横長テールランプは雪や水がたまりにくい凸凹デザイン。
撮影時に本人が運転してきてくれたのは、3年ほど前に購入したという「230E」。ワインレッドともえんじ色とも違う、深みのある、美しい赤色である。実は免許を取得して最初に購入した車も、80年代の「230E」だったそうだ。
「ベージュの『230E』で、今乗っているのと同じ型です。最初から今まで、旧車しか乗ったことがないんですよ。当時大竹まことさんが旧車に乗っていて、『私も旧車に乗りたい!』って言ったら、水戸さん(中古車販売店)を紹介してくれたんです。
最初の車は、『230E』か『280TE』がいいなあと思っていたところ、ちょうど水戸さんの店に『230E』があったんですよ。しかも欲しかったベージュだったので、決めました。26歳のときです」。
免許をとって初めての車が、旧車の「230E」。いい車だが、当時の一般的な車選びとは少し視点が違うと思う。
やや大きめのクラシックなハンドルは、しっかりとした握り心地。
「教習所の普通の車に比べて、ハンドルが大きくて重いんです。ドアも重いし。でもしっくりきたんですよね。これだよ、って。当時から旧車の良さは知っていました。周りのお洒落な大人たちがみんな旧車に乗っていたので。ベンツにボルボ、ルノー……。
最初はベンツに乗って、あとでほかの車に変えてもいいかな、なんて思っていました。でも結局、最初から最後までずっとベンツになっちゃっちゃいましたね」。
YOUさんが乗り継いできた、70年代中期〜80年代中期のメルセデス・ベンツ。ずばり、この時代のベンツの魅力とは?
スリーポインテッドスターが誇らしげに輝く。
「いわゆる“縦目”(1960年代を中心に生産された縦型ヘッドライトのベンツ)のような、本当に古いタイプの旧車には乗ったことがないんです。当時『もっと年を取ったら、ハイクラスの、ヴィンテージの旧車に乗ってもいいな』とは思っていたんですが。
でも結局、仕事も子育ても忙しくなっちゃったんですよね。つまり、そういうハイクラスな旧車を愛でるように乗る生活にはならなかった、ってこと。逆に言うと、これくらいの旧車が、私のライフスタイルには合ってたみたい。実用的で、あれこれ気を使わなくていい車」。
セダンの「230E」と、ワゴンの「280TE」。メルセデス・ベンツの質実剛健を具現する名車である。その一方でYOUさんは、ハイクラスな2シーター「500SL」にも乗ってきた。
角形ライトとクロームグリルが落ち着いた表情を作る。
「これまでに2台乗りました。やっぱり『230E』、『280TE』とは全然違いますよね。30歳の頃に1台目に乗って……うん、めっちゃ好きだった。エンジンの音も好きだった。
そのあと『280TE』を挟んで、33、4歳頃に2台目の『500SL』に。妊娠中でも乗っていました。で、子供が生まれてまた『280TE』に戻しました。チャイルドシートとか着けなきゃいけないしね」。
“今のところ”最後の車

そして今YOUさんは再び、免許をとった当時と同じ「230E」に乗っている。

**抽出した情報**

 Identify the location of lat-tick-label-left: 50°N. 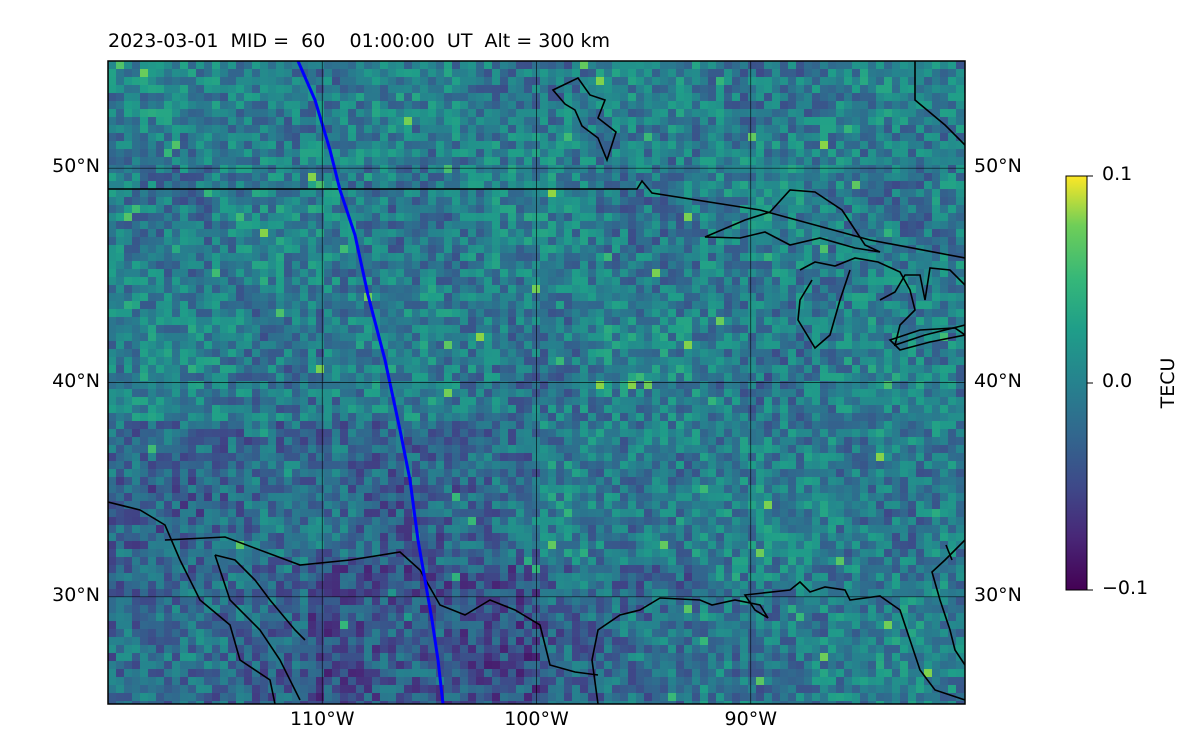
---
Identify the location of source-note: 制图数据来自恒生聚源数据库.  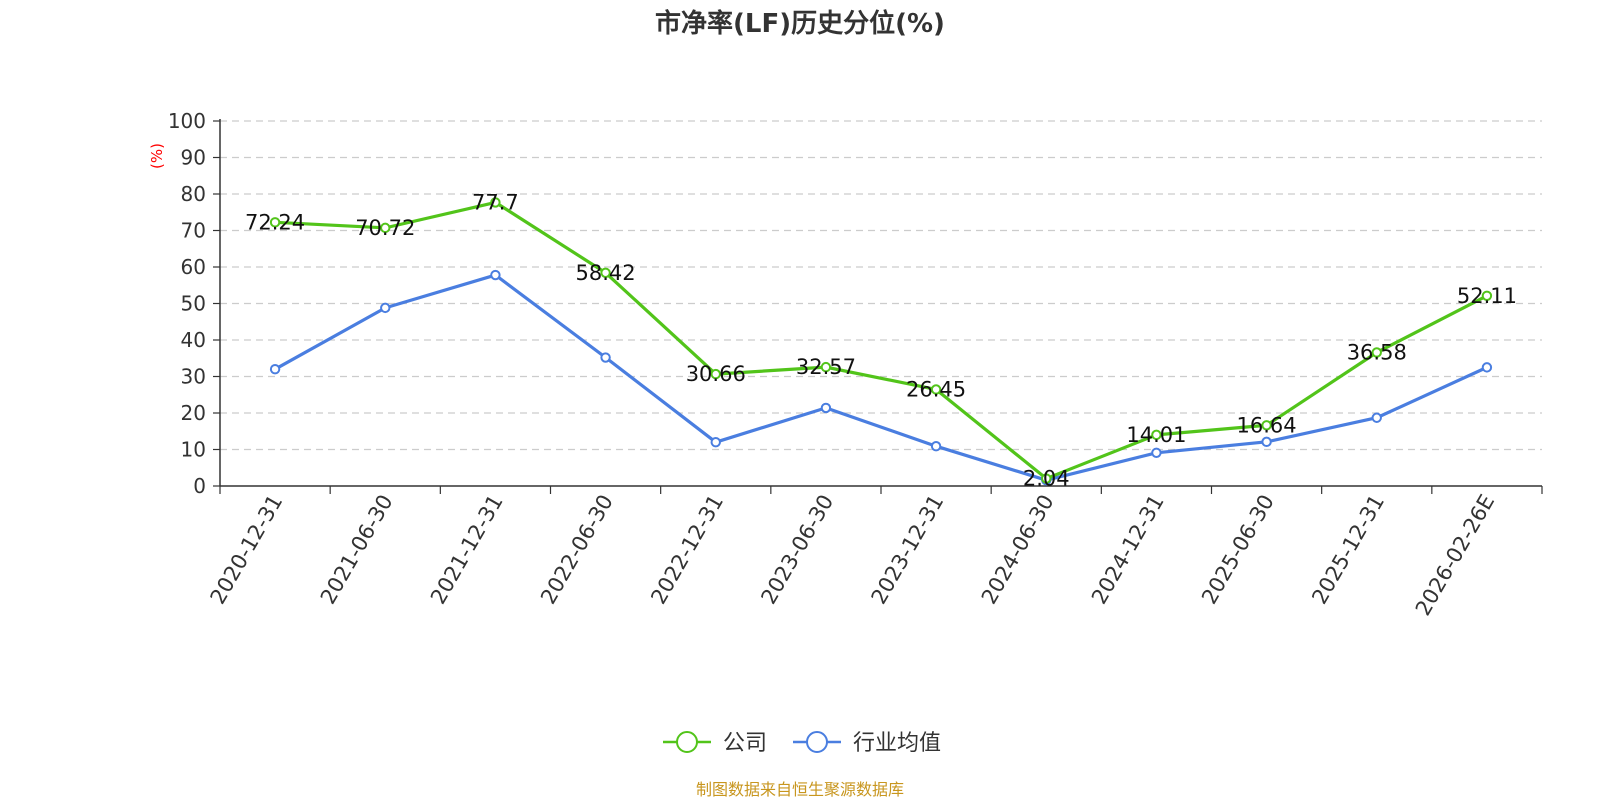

**実施する課題**
**1.** 原文の「最初の車は、」で始まる段落を、主な事実を残して箇条書きにまとめてください。
**2.** 原文によると、撮影時に本人が運転してきた「230E」は何年ほど前に購入されたものですか。

**解答例**
**1.**
- 最初の車の候補は「230E」か「280TE」だった
- ちょうど水戸さんの店に「230E」があった
- 欲しかったベージュだったので、それに決めた
- 26歳のときのことだった

**2.** 3年ほど前です。